*Problem to solve*
Once you have read the listing, output it exactly and completely.

*Data for this exercise*

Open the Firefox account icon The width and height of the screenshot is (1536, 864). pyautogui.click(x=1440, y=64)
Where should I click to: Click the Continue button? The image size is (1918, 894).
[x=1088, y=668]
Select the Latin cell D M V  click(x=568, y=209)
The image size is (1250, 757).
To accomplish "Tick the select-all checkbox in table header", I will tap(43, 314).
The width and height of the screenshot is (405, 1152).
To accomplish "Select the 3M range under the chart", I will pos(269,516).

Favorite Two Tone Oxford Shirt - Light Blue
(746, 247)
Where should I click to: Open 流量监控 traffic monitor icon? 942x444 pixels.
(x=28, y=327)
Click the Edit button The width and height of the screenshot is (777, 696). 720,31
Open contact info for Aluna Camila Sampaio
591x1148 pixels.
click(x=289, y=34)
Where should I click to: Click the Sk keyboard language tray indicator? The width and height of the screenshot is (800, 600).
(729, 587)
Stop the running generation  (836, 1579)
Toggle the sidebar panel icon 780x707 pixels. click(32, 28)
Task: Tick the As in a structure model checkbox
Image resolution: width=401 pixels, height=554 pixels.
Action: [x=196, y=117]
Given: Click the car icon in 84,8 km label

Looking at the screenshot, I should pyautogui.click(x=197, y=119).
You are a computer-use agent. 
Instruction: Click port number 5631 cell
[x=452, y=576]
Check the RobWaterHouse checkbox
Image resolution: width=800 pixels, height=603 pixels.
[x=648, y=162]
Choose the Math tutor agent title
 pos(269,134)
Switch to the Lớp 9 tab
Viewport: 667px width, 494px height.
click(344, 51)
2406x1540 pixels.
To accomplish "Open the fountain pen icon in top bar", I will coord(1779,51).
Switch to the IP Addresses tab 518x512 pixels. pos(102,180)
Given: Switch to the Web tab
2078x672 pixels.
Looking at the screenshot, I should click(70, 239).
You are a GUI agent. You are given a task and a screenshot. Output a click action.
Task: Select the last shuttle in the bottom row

*Expected output*
Open the Firefox account icon The width and height of the screenshot is (1536, 864). pyautogui.click(x=1440, y=64)
Where should I click to: Click the Continue button? The image size is (1918, 894).
[x=1088, y=668]
Select the Latin cell D M V  click(x=568, y=209)
The image size is (1250, 757).
To accomplish "Tick the select-all checkbox in table header", I will tap(43, 314).
The width and height of the screenshot is (405, 1152).
To accomplish "Select the 3M range under the chart", I will pos(269,516).

Favorite Two Tone Oxford Shirt - Light Blue
(746, 247)
Where should I click to: Open 流量监控 traffic monitor icon? 942x444 pixels.
(x=28, y=327)
Click the Edit button The width and height of the screenshot is (777, 696). 720,31
Open contact info for Aluna Camila Sampaio
591x1148 pixels.
click(x=289, y=34)
Where should I click to: Click the Sk keyboard language tray indicator? The width and height of the screenshot is (800, 600).
(729, 587)
Stop the running generation  (836, 1579)
Toggle the sidebar panel icon 780x707 pixels. click(32, 28)
Task: Tick the As in a structure model checkbox
Image resolution: width=401 pixels, height=554 pixels.
Action: [x=196, y=117]
Given: Click the car icon in 84,8 km label

Looking at the screenshot, I should pyautogui.click(x=197, y=119).
You are a computer-use agent. 
Instruction: Click port number 5631 cell
[x=452, y=576]
Check the RobWaterHouse checkbox
Image resolution: width=800 pixels, height=603 pixels.
[x=648, y=162]
Choose the Math tutor agent title
 pos(269,134)
Switch to the Lớp 9 tab
Viewport: 667px width, 494px height.
click(344, 51)
2406x1540 pixels.
To accomplish "Open the fountain pen icon in top bar", I will coord(1779,51).
Switch to the IP Addresses tab 518x512 pixels. pos(102,180)
Given: Switch to the Web tab
2078x672 pixels.
Looking at the screenshot, I should click(70, 239).
You are a GUI agent. You are given a task and a screenshot. Output a click action.
Task: Select the last shuttle in the bottom row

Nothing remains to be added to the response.